Regardless, however, of the nature of the support structure and of the bonding methods of the solar collector according to the invention to it, thanks to the realization of said solar collector with only extruded modules, it is evidently possible that it is made in the desired length, following the cut to measure of the profiles themselves, which are then closed at the ends, as mentioned, with header manifolds-distributors 10, 26. This allows to obtain solar collectors of any length, also according to the specific needs of certain applications, up to a maximum determined by extrusion machines or by logistics: in any case, this length is considerably higher than that achievable with traditional solar collectors.

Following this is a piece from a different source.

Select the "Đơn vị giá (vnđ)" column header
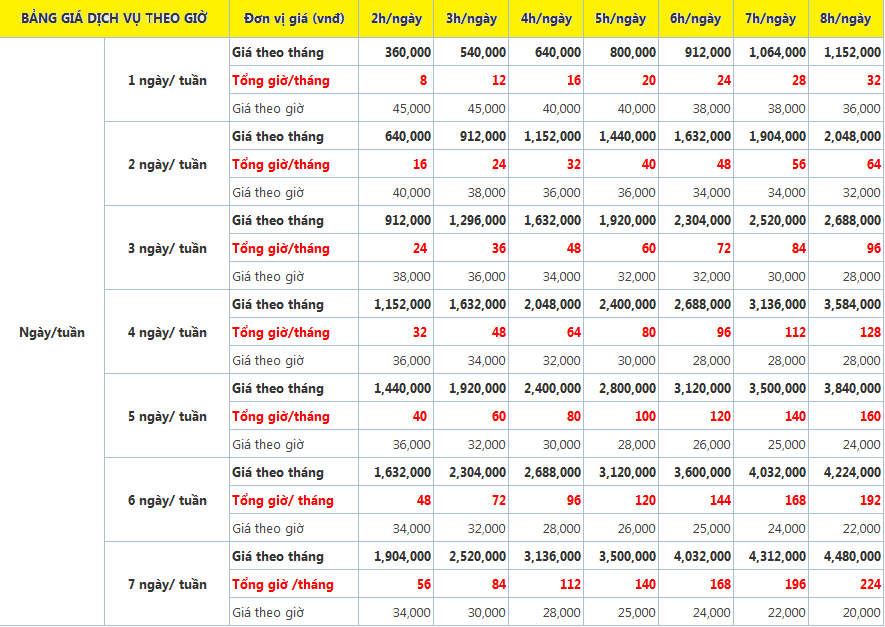This screenshot has width=885, height=627. (293, 19)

A header manifold-distributor 10 is described in detail below, to be applied to the ends of the absorber module 2 only, to establish suitable connections between the ducts 6 present therein, but it is clear that the description is similar in the case of a header manifold-distributor 26 to be applied simultaneously to the absorber module 2 and to the heat sink module 18, already coupled together.

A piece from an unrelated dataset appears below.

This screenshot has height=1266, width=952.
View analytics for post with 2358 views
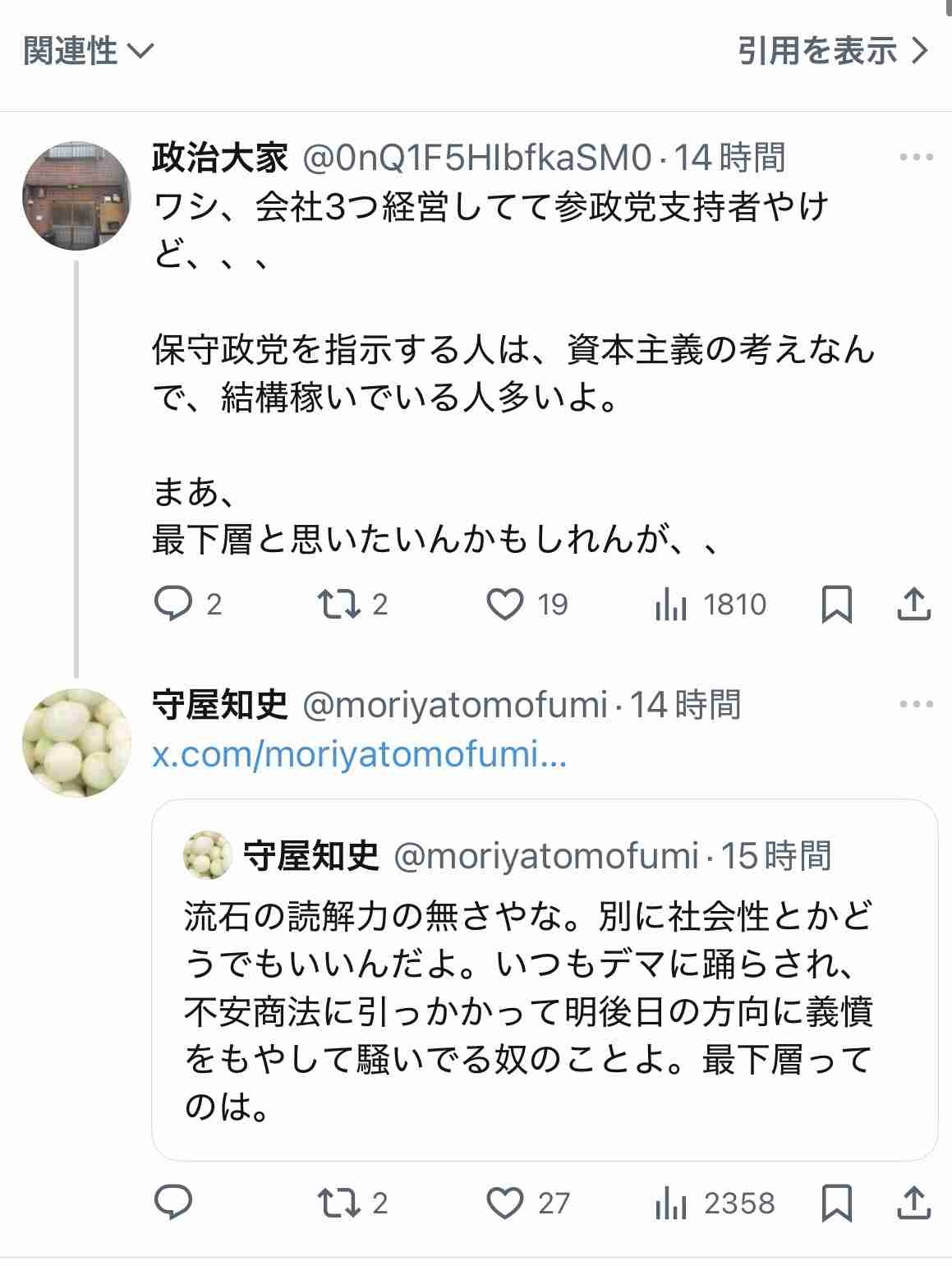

Each header manifold-distributor 10 essentially comprises a base body 36 and a distribution cover 38, applicable to it, both made of die-cast aluminum or injected plastic. Should the base body 36 and the cover 38 be made of plastic material, the watertight seal between the two can be guaranteed by using ultrasonic welding or hot blade, thanks to the presence of appropriately positioned ribs 39. Alternatively, this function can be obtained with the aid of silicone or shaped gaskets, inserted in seats obtained in the base body and / or in the lid.

The base body 36 has a parallelepiped shape with dimensions related to the section of the absorber module 2. It comprises a plurality of parallel and equidistant sleeves 40, in a number and center distance equal to that of the ducts 6 of the absorber module 2, so that it can be coupled at the ends of these, with the interposition of an O-ring type gasket, housed in a suitable seat.

Between the sleeves 40 of the base body 36 there are cylindrical tubular appendages 42, having the cavities aligned with the cavities 8 of the absorber module 2 and suitable for the passage of fixing screws of the base body 36 to the absorber module 2.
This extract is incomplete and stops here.